Written task a: Which lines in the entries below contain the word "Open", matching case? Return each of them.

— START OF Passage to read —

Bipartisan one-sentence legislation designating the St. Louis Gateway Arch as the official state monument needs one final vote on Friday from the Missouri House, before heading to the governor’s desk.
The bill sponsor, State Rep. Dale Wright (R-Farmington), tells Missourinet that students from Farmington’s Jefferson Elementary School discovered that Missouri doesn’t have an official monument. The students and their teacher, Janice Chatman, asked him to sponsor the bill. Wright did so, and the students traveled to Jefferson City earlier this year to testify for it.

“You know, most of our kids in school, they study about governance and they talk about it, but they don’t really get to participate in it. And here, these kids got to participate in their governance,” Wright says.
The Arch is 630 feet tall, making it the tallest man-made monument in the nation. The Arch is located in the district of State Rep. Rasheen Aldridge (D-St. Louis).
“I think it’s so cool how our youth in the state of Missouri was able to say they wanted to see something like this happen. And the Representative (Dale Wright) filed it, and like he said, it’s one hurdle away to actually becoming law,” says Aldridge.
Wright, a conservative Republican, and Aldridge, a progressive Democrat, have teamed up on the bill. Representative Aldridge praises Wright for filing the bill, and says it’s helping to bridge the urban-rural divide at the Capitol.

— END OF Passage to read —

Written task b: Reproduce the article above, starting with "The bill sponsor, State" and going on through "testify for it.", swapping "students" for "pupils".

— START OF Listed entries —

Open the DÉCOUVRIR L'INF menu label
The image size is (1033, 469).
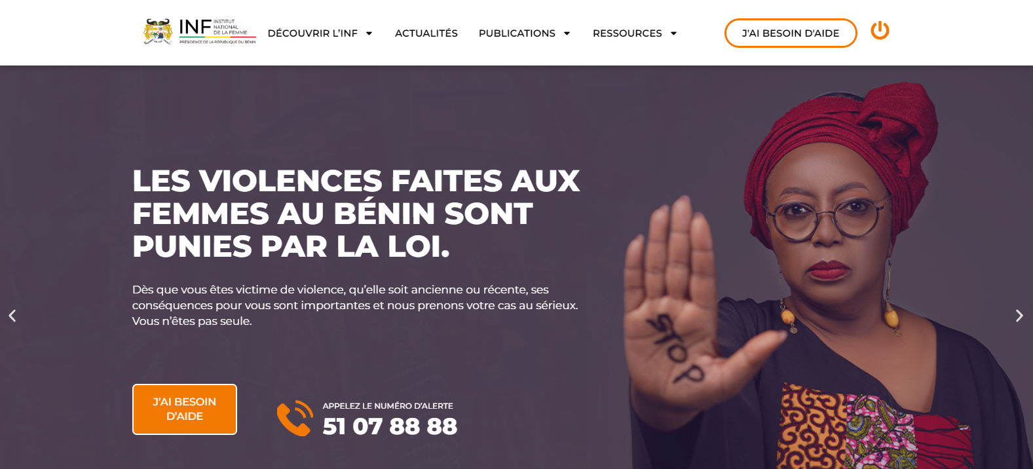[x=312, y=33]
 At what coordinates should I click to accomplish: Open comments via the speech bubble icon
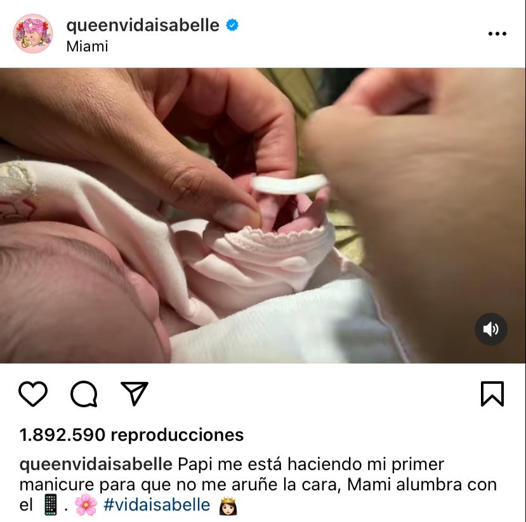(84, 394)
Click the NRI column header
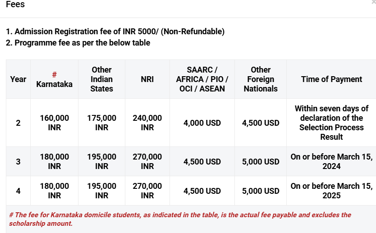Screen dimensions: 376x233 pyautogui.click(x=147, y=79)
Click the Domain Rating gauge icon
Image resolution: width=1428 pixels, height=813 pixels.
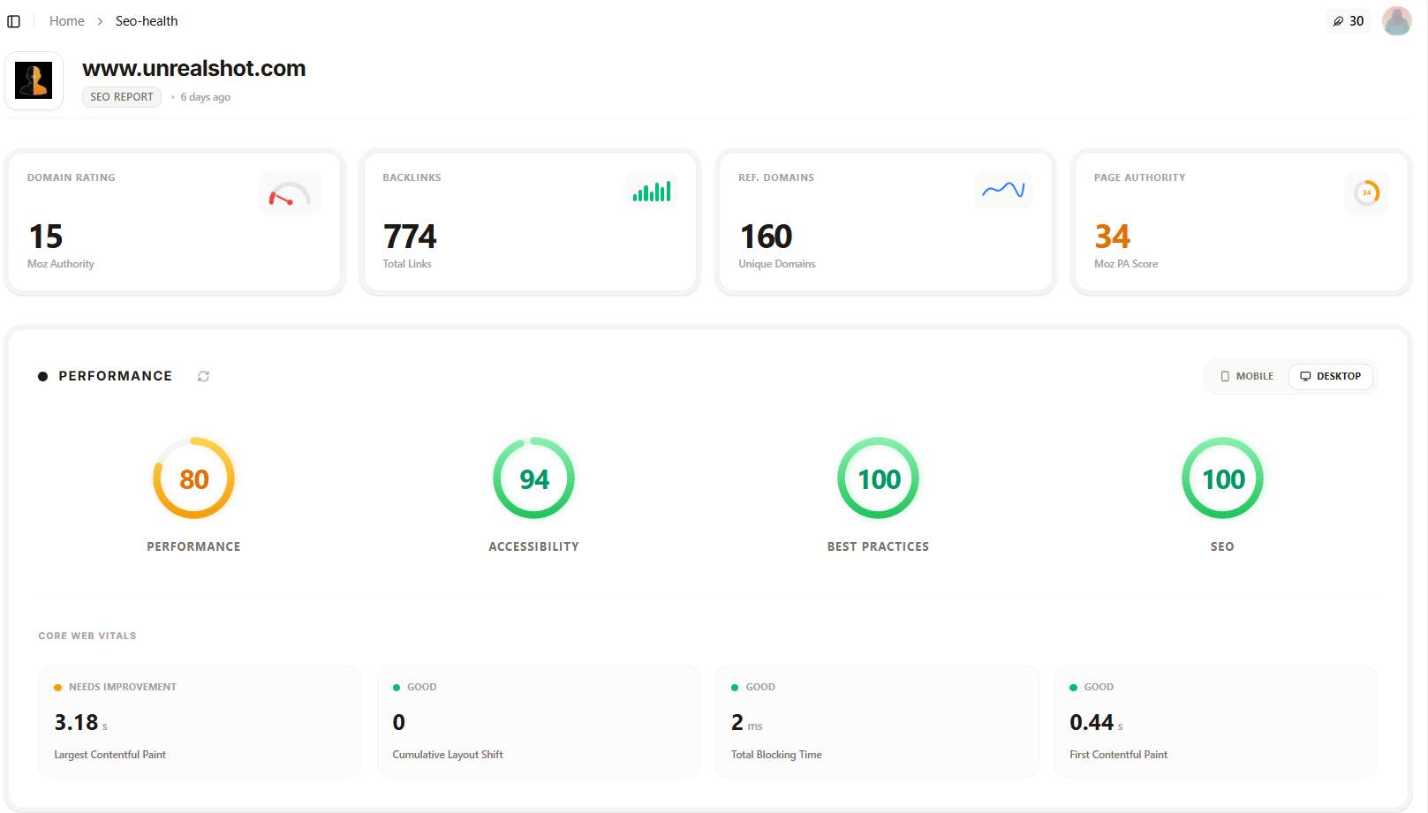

— END OF Listed entries —

Correct answer a:
Open the DÉCOUVRIR L'INF menu label
 At what coordinates should I click to accomplish: Open comments via the speech bubble icon

Correct answer b:
The bill sponsor, State Rep. Dale Wright (R-Farmington), tells Missourinet that pupils from Farmington’s Jefferson Elementary School discovered that Missouri doesn’t have an official monument. The pupils and their teacher, Janice Chatman, asked him to sponsor the bill. Wright did so, and the pupils traveled to Jefferson City earlier this year to testify for it.